A major cause for the death of the three workers was the fact that they lacked adequate equipment during work. Since then, the sewage workers are under the responsibility of the Water Services Corporation. Its operations chief, Engineer Stefan Riolo, stressed that the Corporation gives priority to the workers’ health and safety.

“There was great progress since 20 years ago. Safety is a very important issue; primarily there was a great change in technology and even in procedures”.

A Television Malta crew observed workers at the place of work in Gozo. Operations manager Brian Borg said that an analysis is carried out before underground work begins on risks involved, with recommendations to be adopted.

“Before workers go down to a confined space – for example we have a 45-metre deep tunnel in Gozo – a confined space & entry work permit is carried out. This permit monitors the air which is calculated by gas detectors.”

Once the air is good, workers wear protective clothes and equipment similar to that of divers. “They have a cylinder, a full face mask, oxygen so that in case there is a danger area, one breathes safely”.

In case of danger, the alarm is triggered by a detector on each worker.

“It detects five gases and if they vary, they are dangerous to persons and therefore an alarm is triggered to give the person time to leave the area”.

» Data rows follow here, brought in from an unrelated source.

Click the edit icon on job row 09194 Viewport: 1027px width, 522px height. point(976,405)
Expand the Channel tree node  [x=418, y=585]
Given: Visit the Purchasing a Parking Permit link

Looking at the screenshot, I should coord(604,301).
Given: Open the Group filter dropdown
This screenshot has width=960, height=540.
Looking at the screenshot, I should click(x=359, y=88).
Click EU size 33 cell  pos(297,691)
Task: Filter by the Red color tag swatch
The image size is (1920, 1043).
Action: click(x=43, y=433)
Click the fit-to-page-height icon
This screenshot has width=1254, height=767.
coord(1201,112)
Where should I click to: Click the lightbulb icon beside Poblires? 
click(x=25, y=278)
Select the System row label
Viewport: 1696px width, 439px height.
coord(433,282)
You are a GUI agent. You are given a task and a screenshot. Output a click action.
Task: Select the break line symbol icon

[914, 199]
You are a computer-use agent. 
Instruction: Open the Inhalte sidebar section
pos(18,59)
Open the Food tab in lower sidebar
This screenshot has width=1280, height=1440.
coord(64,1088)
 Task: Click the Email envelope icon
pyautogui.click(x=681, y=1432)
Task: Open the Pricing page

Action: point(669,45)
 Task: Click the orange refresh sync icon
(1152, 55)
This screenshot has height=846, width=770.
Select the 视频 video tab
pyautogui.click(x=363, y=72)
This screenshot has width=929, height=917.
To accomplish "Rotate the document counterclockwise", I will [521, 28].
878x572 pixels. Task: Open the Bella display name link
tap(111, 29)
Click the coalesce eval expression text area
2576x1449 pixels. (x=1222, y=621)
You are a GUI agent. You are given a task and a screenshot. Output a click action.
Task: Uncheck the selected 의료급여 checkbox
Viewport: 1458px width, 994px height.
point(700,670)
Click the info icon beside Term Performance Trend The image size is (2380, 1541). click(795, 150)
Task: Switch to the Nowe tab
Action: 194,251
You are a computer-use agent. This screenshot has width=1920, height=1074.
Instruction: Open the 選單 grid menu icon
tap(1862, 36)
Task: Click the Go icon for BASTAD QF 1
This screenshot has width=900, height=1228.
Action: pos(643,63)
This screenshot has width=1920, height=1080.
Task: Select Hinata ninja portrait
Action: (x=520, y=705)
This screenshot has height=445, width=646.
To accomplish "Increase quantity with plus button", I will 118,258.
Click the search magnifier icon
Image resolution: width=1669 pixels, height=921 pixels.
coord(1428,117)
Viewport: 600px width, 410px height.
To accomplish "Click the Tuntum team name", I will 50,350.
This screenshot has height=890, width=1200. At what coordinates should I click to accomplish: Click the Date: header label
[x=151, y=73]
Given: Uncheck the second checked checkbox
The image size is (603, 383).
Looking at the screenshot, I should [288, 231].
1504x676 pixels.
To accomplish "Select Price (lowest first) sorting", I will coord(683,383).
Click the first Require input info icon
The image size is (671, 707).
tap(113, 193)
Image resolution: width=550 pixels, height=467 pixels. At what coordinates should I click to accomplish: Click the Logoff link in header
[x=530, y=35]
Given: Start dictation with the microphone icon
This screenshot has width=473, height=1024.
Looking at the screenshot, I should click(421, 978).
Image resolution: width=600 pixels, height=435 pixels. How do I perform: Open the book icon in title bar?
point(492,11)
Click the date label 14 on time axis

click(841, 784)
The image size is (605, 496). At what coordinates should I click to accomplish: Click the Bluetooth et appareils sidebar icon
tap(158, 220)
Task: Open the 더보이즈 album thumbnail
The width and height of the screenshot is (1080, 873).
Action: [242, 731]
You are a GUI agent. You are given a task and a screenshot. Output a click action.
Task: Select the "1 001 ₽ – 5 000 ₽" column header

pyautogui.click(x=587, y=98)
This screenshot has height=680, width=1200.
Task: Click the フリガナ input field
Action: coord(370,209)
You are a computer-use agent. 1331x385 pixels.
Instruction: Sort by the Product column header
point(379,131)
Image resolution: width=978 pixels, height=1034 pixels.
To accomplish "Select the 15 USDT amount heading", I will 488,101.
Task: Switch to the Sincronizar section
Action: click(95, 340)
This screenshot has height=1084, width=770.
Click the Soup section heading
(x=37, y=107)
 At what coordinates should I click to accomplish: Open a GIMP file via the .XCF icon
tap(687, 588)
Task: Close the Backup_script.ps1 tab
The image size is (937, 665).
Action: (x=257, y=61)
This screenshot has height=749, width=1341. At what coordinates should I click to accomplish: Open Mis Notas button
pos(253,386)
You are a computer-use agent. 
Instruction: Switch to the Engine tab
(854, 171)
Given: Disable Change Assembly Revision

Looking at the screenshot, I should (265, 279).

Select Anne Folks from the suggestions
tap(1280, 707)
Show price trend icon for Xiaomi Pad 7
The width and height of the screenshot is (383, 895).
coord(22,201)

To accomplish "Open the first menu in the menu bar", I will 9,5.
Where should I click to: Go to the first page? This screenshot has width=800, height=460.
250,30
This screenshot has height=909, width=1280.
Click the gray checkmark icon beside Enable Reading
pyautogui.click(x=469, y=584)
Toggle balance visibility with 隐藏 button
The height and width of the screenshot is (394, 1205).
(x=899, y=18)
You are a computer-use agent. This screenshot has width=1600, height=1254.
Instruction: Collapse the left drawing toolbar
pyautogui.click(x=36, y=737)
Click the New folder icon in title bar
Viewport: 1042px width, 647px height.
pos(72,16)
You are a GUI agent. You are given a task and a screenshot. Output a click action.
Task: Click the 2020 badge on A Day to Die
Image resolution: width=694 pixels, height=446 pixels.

Back to base, the equipment is cleaned and tested. The operations manager appealed to everyone to dump only material in the sewage system which is permissible. “This will limit the danger when these persons are working in a dangerous place”.

Brian Borg said the Corporation organises courses for these workers, who are also vaccinated against diseases prevailing from such environment.

The Water Services Corporation has an agreement with the Civil Protection Department on continuous training to workers who are involved in dangerous environments and is using the same type of equipment in emergency cases in order to assist people with better efficiency.